In the pupil of the eye a heaven:
What though the grain of the heart be small,
It is a station of the Lord of both worlds to dwell therin.
-Mahmoud Shabistari (thirteenth –century), Gulshan-i-raz
There is always something to be guessed at in Rebecca DiDomenico’s work – something inchoate and subterranean, which erupts in imagery and yet remains ungraspable – outside the scope of rational surveillance. [Her] drawings in particular demonstrate that rhythm of release and restraint, of spontaneity and contrivance through which DiDomenico seeks to crystallize, firmly and quickly, whatever emerges from the shadowy regions of the unconscious… The alchemical quest also provides a rich metaphor for the artist’s task – to transmute the “dross” of ordinary perception into the “gold” of a meaning-rich field of awareness.”

“The umbrella sphere Rebecca has created opens the human spirit to the many sensual manifestations of pleasure joined together, each part contributing equally to the whole. She thinks of her umbrella sphere as “a symbol of the magnanimous nature of the giving spirit: in this case, a representation of all the different explosions of pleasure, from the individual, personal forms, to the more universal experience of pleasure.”

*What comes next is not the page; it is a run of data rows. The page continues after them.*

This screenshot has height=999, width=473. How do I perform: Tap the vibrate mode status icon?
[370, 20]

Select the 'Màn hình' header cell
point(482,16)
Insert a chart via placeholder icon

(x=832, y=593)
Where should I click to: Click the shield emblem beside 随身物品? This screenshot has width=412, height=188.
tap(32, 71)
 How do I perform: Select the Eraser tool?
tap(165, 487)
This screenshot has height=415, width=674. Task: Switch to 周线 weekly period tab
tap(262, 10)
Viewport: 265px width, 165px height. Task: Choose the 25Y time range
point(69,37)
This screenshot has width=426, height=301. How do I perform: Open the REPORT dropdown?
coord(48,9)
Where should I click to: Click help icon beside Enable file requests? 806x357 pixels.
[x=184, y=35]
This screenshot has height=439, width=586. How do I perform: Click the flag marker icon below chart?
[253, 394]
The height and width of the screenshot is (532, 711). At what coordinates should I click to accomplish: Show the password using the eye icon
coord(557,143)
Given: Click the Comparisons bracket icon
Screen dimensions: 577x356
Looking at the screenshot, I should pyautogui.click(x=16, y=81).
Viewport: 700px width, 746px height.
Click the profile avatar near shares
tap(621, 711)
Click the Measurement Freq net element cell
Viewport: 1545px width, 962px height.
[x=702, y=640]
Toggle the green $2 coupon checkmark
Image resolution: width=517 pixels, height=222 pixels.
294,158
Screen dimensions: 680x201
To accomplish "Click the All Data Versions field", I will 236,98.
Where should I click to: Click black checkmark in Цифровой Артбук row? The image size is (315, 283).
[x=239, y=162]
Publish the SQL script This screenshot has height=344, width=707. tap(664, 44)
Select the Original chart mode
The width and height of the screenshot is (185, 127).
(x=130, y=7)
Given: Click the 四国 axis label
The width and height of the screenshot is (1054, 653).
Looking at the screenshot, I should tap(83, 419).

“Among the participating artists from Boulder, Rebecca DiDomenico (in collaboration with the evolutionary biologist Andrew Martin) imaginatively conjured animals’ potential shape-shifting as adaptations to environmental reconfiguration. Her luminous color transparencies mounted on Plexiglass hung in front of two dense strands of glass marbles entwined to suggest the double helix of DNA.”